• What you should do:
Using the forum thread below about rewriting L"foo" as TEXT("foo") with awk, answer each question briefly.
(a) What did Alexander Grau's first awk command display instead of the intended result?
(b) What does Kenny McCormack say the \1 in William James's script really is?
(c) What further conversion does Alexander Grau try to add in his last message?

For Programmers: Free Programming Magazines  


Home > Archive > AWK > February 2005 > modify strings in a file: L"foo" -> TEXT("foo")









You are viewing an archived Text-only version of the thread. To view this thread in it's original format and/or if you want to reply to this thread please [click here]

 

Author modify strings in a file: L"foo" -> TEXT("foo")
Alexander Grau

2005-02-16, 8:56 am

Hello-

I try to replace all occurences of L"foo" by TEXT("foo") in a file where
foo can be any text. This is what I thought should work:

#!/bin/bash

awk '{ gsub(/L"[^",]*"/, "TEXT(" substr("&", 2) ")" ); print }' testfile.txt

but it doesn't - it just shows TEXT() without "foo" in it...

what could be wrong here?

Thanks,
Akex

William James

2005-02-16, 8:56 am

*match($0,/L"[^",]*"/) {
* m = substr( $0, RSTART, RLENGTH )
* $0 = substr($0,1,RSTART-1) "TEXT(" substr(m,2) ")" \
* substr($0,RSTART+RLENGTH)
*}
*1

William James

2005-02-16, 8:56 am


William James wrote:
> Alexander Grau wrote:
> where
> testfile.txt
>
>
> *{ gsub(/L"[^",]*"/, "\1&\2" )
> * gsub( /\1L/, "TEXT(" )
> * gsub( /\2/, ")" )
> *}
> *1


Someday I'll get it right.

*{ gsub(/L"[^",]*"/, "\1&)" )
* gsub( /\1./, "TEXT(" )
*}
*1

Alexander Grau

2005-02-16, 8:56 am

William James wrote:

>
>
> Someday I'll get it right.
>
> *{ gsub(/L"[^",]*"/, "\1&)" )
> * gsub( /\1./, "TEXT(" )
> *}
> *1
>


So first you replace alle L"foo" by \1foo") where \1 is the ASCII
character 1 and after this all \1 characters by TEXT(" ??
This is clever :-)

Kenny McCormack

2005-02-16, 3:56 pm

In article <1108551065.596510.218980@o13g2000cwo.googlegroups.com>,
William James <w_a_x_man@yahoo.com> wrote:
>
>William James wrote:
>
>Someday I'll get it right.
>
>*{ gsub(/L"[^",]*"/, "\1&)" )
>* gsub( /\1./, "TEXT(" )
>*}
>*1


Note: That \1 is really a ^A. Tricky, invisible character...

Essentially, what you are doing is pretending that gawk's sub() and gsub()
have the \1 thing (that, e.g., sed and vi have) even though they don't.

You might want to look into gensub().

Alexander Grau

2005-02-16, 3:56 pm

William James wrote:
>
> Someday I'll get it right.
>
> *{ gsub(/L"[^",]*"/, "\1&)" )
> * gsub( /\1./, "TEXT(" )
> *}
> *1
>



Now I try to add another conversion from L'x' to TCHAR'x' (where x any
character):

gsub(/L'.'/, "\2&)" )

• Information shown:

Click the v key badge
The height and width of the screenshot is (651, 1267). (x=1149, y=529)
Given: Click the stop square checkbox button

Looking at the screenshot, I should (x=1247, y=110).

• Solution to this problem:
(a) It showed only TEXT() without "foo" in it.
(b) It is really a ^A, a tricky, invisible character.
(c) A conversion from L'x' to TCHAR'x', where x is any character.